■ PROBLEM TO SOLVE:
Search the records for the line with "The width and". Output that line and each line after it, exactly, and stop at the end; omit pictures.

■ DATA FOR THIS TASK:
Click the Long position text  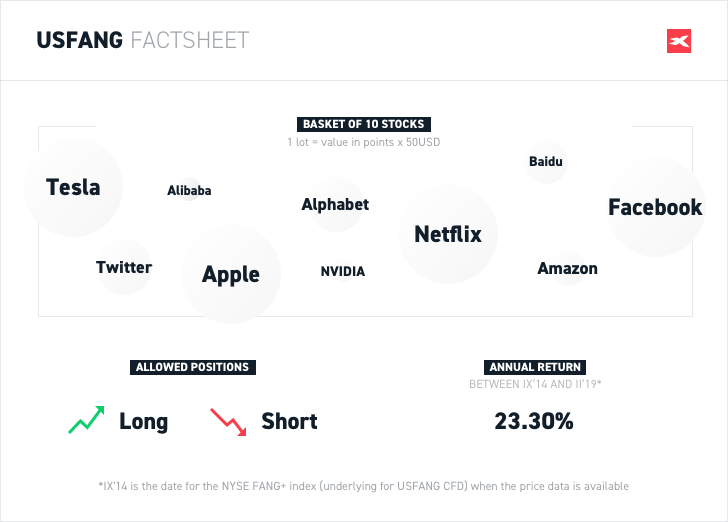[x=143, y=421]
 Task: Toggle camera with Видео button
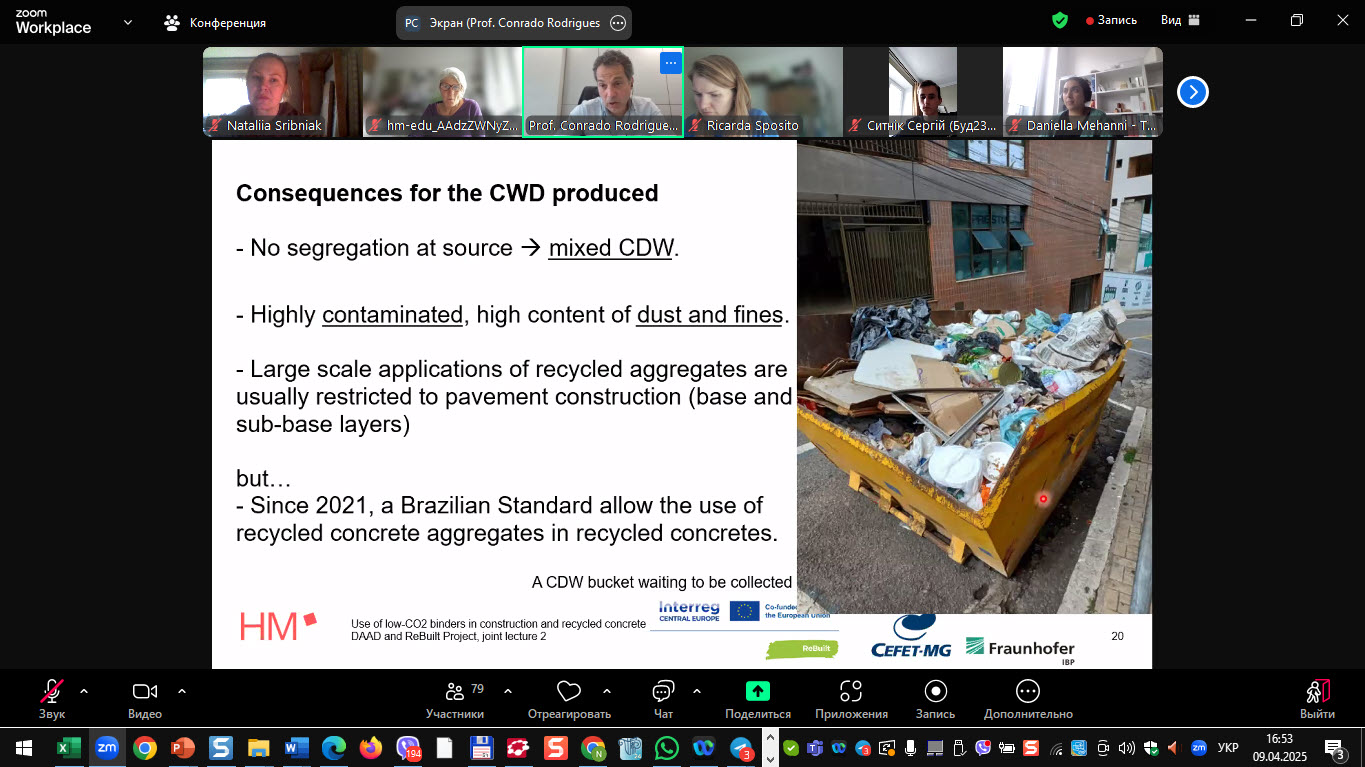(145, 697)
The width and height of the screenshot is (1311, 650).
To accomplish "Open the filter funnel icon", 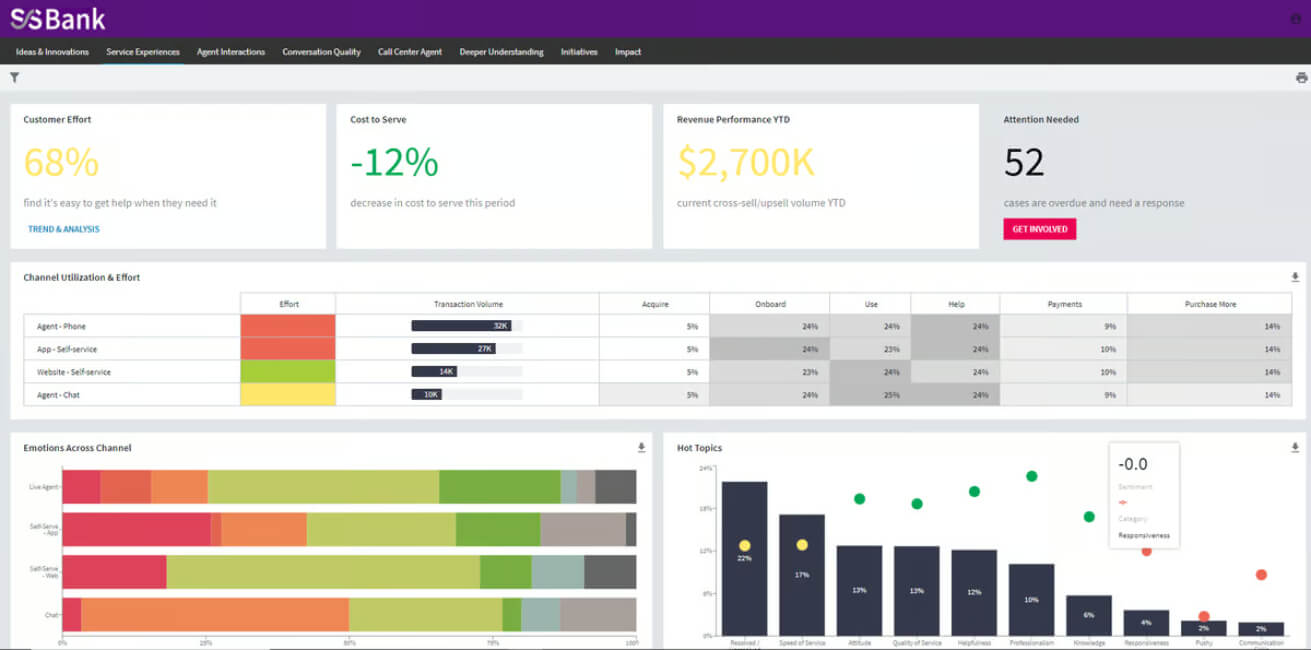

■ ANSWER TO THIS TASK:
The width and height of the screenshot is (1311, 650).
To accomplish "Open the filter funnel icon", 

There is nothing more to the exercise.